I got quite a workout kneading in the food coloring, and ended up with a robins' egg blue color. Covering the cake with fondant proved to be a simpler task than I imaged, until I tried to trim the edges. Luckily, frosting borders are a staple of cake decorating.
After smoothing the fondant, I filled a wax sheet of paper with practice flowers, rosettes, and shells. After devoting almost an entire butter cream batch to the wax paper, I clustered flowers onto my cake. I used the rosettes to hide the zig-zagged edges of my cake, and called it a day.

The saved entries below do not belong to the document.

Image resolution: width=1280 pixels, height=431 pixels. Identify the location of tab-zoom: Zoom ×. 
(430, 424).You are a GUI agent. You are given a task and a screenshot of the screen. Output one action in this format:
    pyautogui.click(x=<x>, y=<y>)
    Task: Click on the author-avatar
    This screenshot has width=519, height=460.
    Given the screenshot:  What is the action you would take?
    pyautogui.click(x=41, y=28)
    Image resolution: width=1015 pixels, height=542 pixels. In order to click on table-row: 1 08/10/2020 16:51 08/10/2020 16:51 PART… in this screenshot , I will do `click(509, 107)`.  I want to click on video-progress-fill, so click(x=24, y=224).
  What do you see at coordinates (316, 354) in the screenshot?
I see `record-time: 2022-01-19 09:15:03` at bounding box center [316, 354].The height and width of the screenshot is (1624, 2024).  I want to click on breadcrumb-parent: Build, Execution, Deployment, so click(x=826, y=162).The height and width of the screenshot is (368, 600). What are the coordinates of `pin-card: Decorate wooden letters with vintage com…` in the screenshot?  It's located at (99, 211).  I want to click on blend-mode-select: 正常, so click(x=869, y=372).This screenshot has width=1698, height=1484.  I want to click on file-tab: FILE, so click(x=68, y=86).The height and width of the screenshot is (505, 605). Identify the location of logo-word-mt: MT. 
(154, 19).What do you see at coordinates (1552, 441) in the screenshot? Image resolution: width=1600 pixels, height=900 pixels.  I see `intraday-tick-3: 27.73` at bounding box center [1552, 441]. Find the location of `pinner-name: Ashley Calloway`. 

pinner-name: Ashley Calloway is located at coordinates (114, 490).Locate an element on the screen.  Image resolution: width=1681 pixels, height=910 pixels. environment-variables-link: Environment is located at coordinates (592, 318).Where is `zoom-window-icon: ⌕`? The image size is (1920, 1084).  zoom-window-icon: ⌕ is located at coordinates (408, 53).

After cleaning the kitchen, which was quite an accomplishment becuase at one point it looked like Frosty the Snowman's powedered sugar brother had imploded by the mixer, I boxed up my cake and stored in the fridge. I keep peeking at it to check if my flower petals have wilted or if my rosettes have detatached themselves from the fondant. Hopefully, it will make it to the children's shelter intact.
Friday, January 8, 2010
Thursday, January 7, 2010
My cake decorating endeavor of the day involved figuring out what supplies I will need. Not one, but two online class lessons focused on listing the necessary tools. After several trips to Target, Bed Bath and Beyond, and Michael’s, I now have five cake pans, two jellyroll pans, a spring form cake pan, lots of spatulas, pastry brushes, and one very long knife whose purchase prompted the cashier to ask me who I was planning to “chop up.” I failed to find the pastry triangle comb, and since I don’t know what it is or how it works, I have no idea if it is really a necessary tool. I guess I’ll find out soon. When I moved on to the part of the lesson that dealt with creating a “cake decorating workspace,” I realized that I am going to have to un-decorate our apartment kitchen to free more of the elusive counter space. The snack basket, decorative rolling pin (that never made much sense as a decoration anyway), martini shaker, and cookbooks are going to have to find new homes for the month. Tomorrow, I start planning cakes and maybe practicing with some frosting.